Mrs. McNab, a member of the working class, makes it clear that the apparent gender division between beautiful sympathy and work represented by the Ramsays is class-specific.(17) The unlovely Mrs. McNab must work, even as an old woman. Her work opposes the forces of "loveliness and stillness" that have descended on the unoccupied house (195). But her work is not without a spiritual dimension: she does the work of mourning. In her efforts to put the deserted house to rights she envisions the ghostly presence of Mrs. Ramsay: "She could see her now, stooping over her flowers; and faint and flickering, like a yellow beam or the circle at the end of a telescope, a lady in a grey cloak, stooping over her flowers, went wandering over the bedroom wall, up the dressing-table, across the wash-stand, as Mrs. McNab hobbled and ambled, dusting, straightening" (205). While Mrs. McNab's vision of Mrs. Ramsay is not an artist's epiphany, hers is a kind of grief work which evokes the dead as a welcome presence by means of tasks related to them.(18) She is "something not highly conscious . . . something not inspired to go about its work with dignified ritual or solemn chanting" (209). Her work is unadulterated by conventions or ritual; like Lily's painting, it is the thing itself. In the figure of Mrs. McNab, Woolf represents an unmediated and unconscious ideal of grief work which salvages the past in the interests of the present. The slow and painful work of Mrs. McNab and Mrs. Bast allows the others to do theirs.

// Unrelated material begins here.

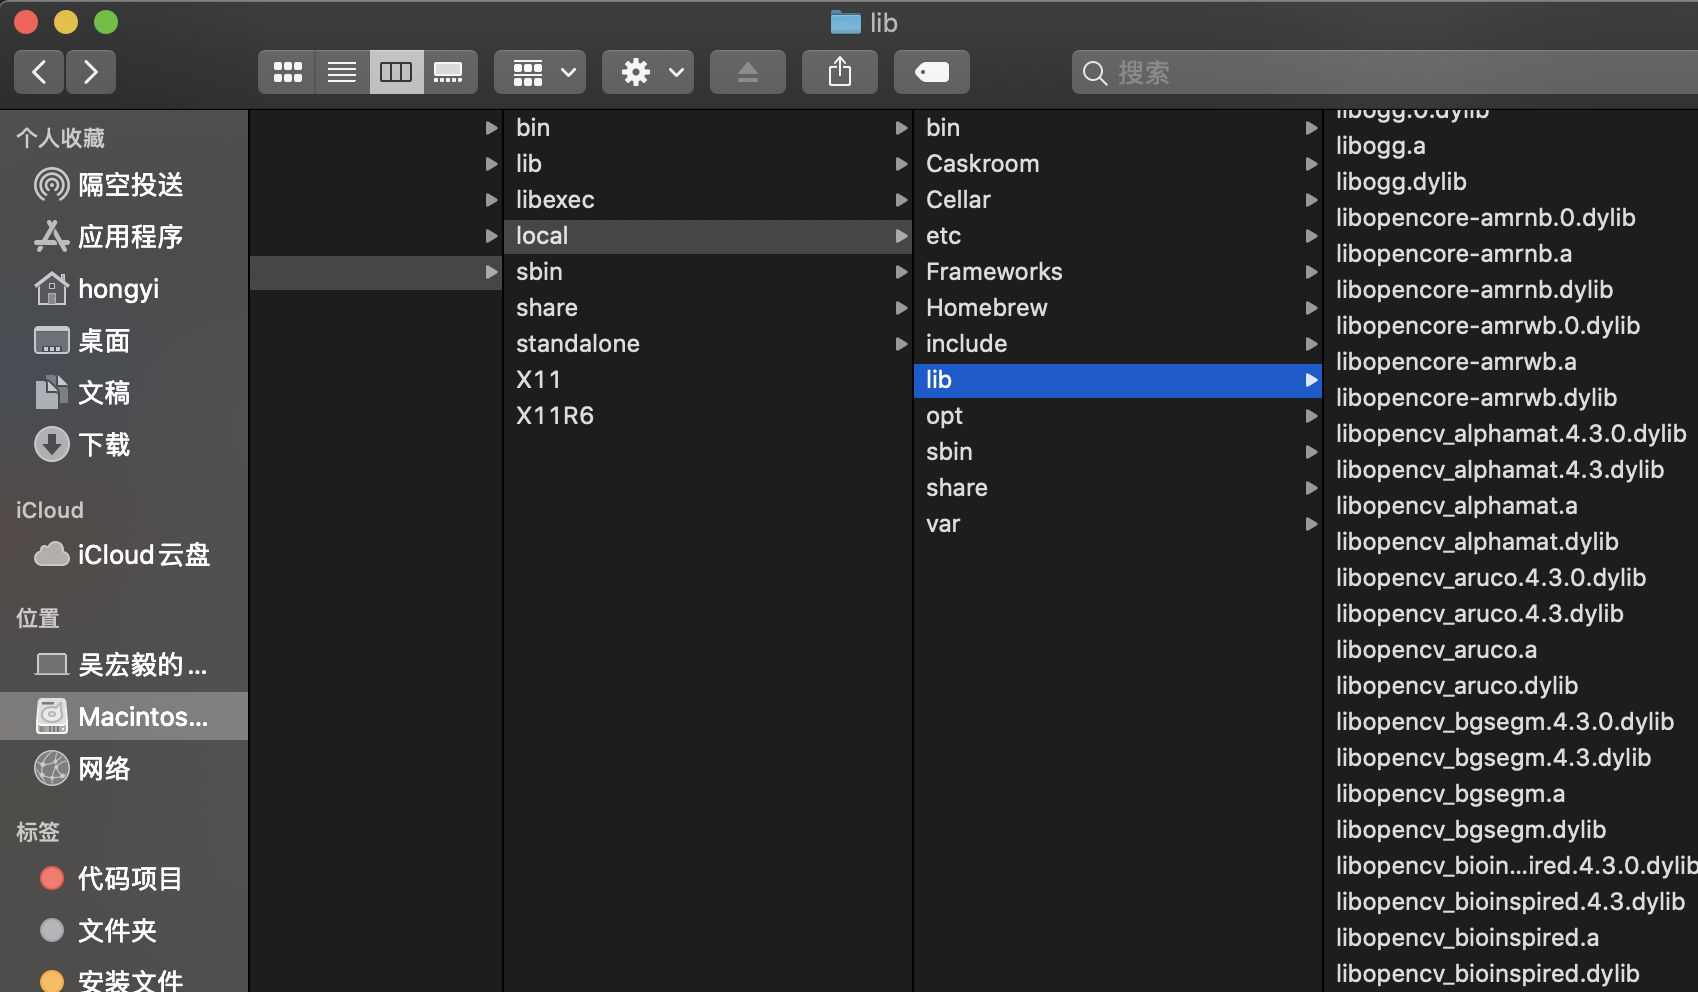Open the Share button in the toolbar

[x=839, y=71]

Lily takes over the work of mourning from Mrs. McNab; unlike the weary, witless "care-taking woman" (196), she is "Awake" (214). But Lily does not at first know what to do with her morning; she is in a quandary, "wondering whether, since she had been left alone, it behooved her to go to the kitchen to fetch another cup of coffee or wait here. . . . For really, what did she feel, come back after all these years and Mrs. Ramsay dead? Nothing, nothing - nothing that she could express at all" (217). Sitting at the table reminds Lily of the "moment of revelation" she had had ten years previously about her painting: "she would paint that picture now" (220). A desire to escape Mr. Ramsay's emotional demands triggers her memory: "She must escape somewhere, be alone somewhere. Suddenly she remembered" (220). She thinks of her work as a haven from sympathy, but it becomes clear that the two are necessary to each other.

Even with her easel set up and brush in hand, Lily is still vulnerable to the nakedness of Mr. Ramsay's needs (223): "An enormous need urged him, without being conscious what it was, to approach any woman, to force them, he did not care how, his need was so great, to give him what he wanted: sympathy" (225). Woolf's terms here suggest rape, a suggestion which condemns the traditional sexism that makes women answerable for men's emotions: "A man, any man, would staunch this effusion, would stop these lamentations. A woman, she had provoked this horror; a woman, she should have known how to deal with it. It was immensely to her discredit, sexually, to stand there dumb" (228). Woolf critiques the tradition of placing the burden of mourning on women: "She could not sustain this enormous weight of sorrow, support these heavy draperies of grief (he had assumed a pose of extreme decrepitude; he even tottered a little as he stood there) a moment longer" (227). Mr. Ramsay, of course, bears a strong likeness to Leslie Stephen, and his demands correspond to those Leslie made of his daughter Stella (Moments 94). Mr. Ramsay's behavior strikes Lily as insincere: "(He was acting, she felt, this great man was dramatising himself)" (227). His bereavement is very much a Victorian one; Lily's reactions belong to Woolf's generation.